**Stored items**
-------
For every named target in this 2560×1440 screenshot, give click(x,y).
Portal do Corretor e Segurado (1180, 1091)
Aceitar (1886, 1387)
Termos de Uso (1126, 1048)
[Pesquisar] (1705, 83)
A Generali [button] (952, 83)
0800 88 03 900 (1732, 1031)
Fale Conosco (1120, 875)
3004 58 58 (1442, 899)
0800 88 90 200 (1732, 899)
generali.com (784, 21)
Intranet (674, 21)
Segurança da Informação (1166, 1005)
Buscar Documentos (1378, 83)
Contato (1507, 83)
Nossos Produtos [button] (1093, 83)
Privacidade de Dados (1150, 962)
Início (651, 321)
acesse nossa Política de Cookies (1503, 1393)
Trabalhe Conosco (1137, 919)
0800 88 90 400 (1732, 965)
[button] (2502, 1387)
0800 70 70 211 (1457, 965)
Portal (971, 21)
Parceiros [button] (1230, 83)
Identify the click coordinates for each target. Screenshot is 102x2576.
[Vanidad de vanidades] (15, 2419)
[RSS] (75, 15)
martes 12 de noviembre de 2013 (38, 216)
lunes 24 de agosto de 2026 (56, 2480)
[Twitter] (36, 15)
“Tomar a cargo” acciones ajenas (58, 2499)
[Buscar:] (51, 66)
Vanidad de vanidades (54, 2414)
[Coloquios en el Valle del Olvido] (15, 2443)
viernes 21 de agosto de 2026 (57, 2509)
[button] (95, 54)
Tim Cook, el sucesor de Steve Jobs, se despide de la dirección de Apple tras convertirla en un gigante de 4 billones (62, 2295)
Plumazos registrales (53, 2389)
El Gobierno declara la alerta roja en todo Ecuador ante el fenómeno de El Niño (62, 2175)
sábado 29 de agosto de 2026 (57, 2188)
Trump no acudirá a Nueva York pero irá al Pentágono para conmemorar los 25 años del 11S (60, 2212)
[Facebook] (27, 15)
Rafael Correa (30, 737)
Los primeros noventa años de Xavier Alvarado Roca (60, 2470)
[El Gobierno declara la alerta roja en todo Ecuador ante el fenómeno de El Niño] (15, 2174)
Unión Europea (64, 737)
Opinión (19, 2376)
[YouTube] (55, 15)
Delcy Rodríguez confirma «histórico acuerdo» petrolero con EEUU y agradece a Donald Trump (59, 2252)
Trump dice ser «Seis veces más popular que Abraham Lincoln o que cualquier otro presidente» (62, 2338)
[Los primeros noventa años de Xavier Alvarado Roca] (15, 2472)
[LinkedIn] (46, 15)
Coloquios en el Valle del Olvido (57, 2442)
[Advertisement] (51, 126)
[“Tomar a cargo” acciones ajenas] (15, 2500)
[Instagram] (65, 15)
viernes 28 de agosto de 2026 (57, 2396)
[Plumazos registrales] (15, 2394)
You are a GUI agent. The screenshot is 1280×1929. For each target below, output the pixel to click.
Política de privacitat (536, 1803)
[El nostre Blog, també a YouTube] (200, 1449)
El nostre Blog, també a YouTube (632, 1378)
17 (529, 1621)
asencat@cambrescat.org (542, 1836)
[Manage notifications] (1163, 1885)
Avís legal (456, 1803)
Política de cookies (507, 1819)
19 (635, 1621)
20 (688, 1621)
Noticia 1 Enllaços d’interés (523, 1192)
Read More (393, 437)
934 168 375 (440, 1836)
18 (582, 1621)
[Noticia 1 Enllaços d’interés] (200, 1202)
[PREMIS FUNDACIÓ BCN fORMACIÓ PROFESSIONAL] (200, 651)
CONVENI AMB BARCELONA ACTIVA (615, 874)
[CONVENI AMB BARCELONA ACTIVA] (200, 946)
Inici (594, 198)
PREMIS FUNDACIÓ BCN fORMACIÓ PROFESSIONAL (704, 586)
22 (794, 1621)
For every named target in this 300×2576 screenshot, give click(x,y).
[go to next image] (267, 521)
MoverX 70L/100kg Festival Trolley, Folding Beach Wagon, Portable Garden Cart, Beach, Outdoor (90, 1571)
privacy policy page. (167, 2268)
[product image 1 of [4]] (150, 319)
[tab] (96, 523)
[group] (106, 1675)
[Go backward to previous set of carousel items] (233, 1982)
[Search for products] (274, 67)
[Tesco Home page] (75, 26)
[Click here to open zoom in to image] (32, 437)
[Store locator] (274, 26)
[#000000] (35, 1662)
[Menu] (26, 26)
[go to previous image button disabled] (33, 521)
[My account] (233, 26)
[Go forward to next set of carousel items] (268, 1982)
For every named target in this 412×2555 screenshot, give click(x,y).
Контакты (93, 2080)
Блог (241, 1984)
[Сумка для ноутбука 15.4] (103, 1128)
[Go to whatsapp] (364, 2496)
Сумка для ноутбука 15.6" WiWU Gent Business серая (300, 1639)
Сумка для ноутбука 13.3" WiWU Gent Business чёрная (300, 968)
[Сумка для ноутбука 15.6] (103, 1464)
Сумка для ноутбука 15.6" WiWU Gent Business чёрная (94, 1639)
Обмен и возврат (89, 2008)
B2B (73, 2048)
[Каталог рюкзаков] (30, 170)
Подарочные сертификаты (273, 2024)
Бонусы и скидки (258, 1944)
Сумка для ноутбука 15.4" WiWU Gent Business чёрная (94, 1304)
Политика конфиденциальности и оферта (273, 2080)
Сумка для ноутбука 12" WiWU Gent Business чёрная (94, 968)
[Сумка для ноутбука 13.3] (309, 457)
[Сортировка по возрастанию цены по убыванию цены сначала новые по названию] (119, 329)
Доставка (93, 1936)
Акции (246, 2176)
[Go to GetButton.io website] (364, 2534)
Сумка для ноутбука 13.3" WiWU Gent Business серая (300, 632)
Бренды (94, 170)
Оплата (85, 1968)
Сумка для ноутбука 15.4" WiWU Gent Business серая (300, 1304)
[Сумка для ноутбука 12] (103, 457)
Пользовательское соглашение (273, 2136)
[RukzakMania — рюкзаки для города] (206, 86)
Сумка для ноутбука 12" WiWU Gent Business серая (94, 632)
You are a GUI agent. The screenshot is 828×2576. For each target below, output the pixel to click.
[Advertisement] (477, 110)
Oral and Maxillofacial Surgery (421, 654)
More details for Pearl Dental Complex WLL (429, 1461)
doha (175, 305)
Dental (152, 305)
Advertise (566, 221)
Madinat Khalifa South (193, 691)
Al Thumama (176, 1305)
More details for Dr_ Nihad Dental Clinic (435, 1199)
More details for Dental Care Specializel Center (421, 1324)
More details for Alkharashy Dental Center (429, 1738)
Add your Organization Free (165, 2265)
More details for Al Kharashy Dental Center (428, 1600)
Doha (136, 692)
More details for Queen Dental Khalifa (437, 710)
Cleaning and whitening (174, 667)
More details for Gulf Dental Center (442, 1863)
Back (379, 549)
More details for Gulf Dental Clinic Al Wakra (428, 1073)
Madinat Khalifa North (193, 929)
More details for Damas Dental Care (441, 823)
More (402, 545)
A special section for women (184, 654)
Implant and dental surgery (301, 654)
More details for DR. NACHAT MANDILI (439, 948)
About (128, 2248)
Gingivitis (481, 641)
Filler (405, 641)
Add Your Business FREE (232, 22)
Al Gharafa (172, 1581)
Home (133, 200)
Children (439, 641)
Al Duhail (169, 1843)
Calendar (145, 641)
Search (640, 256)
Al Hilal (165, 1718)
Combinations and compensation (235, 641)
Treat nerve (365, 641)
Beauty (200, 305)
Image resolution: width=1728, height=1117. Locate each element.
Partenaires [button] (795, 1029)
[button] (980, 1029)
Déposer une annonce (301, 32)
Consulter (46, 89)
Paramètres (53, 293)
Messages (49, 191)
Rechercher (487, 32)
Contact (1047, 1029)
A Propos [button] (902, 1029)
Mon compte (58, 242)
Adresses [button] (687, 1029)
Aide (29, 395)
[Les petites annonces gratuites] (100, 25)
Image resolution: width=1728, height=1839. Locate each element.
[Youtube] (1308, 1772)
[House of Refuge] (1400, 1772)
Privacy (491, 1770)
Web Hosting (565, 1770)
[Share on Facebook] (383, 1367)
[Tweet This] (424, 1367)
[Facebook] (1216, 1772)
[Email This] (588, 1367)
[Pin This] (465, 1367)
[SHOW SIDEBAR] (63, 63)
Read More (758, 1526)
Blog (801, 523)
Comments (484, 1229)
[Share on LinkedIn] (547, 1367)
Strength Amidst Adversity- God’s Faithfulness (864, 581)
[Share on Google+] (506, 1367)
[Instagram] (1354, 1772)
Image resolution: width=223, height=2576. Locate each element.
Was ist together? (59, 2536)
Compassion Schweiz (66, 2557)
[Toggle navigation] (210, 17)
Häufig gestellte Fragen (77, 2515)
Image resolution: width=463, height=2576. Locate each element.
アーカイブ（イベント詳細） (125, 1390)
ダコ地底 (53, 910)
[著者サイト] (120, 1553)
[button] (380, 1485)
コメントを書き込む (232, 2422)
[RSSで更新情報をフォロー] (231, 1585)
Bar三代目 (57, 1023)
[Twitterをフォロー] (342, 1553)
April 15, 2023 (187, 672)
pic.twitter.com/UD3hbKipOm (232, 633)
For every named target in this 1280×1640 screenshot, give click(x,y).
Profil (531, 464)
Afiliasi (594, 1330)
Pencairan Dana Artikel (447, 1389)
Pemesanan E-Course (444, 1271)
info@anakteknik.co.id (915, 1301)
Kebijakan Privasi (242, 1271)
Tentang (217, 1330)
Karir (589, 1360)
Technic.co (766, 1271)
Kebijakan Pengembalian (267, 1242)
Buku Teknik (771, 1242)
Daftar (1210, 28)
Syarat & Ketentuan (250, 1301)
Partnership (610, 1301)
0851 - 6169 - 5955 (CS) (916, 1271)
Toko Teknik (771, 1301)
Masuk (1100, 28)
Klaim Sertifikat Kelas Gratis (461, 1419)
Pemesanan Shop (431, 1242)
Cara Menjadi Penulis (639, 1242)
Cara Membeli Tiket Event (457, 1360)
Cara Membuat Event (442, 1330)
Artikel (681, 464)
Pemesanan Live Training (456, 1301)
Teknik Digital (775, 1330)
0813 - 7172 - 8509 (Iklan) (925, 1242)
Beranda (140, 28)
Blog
-------
Determine how many of the lines above hold the word "page", and output that number by itself.

2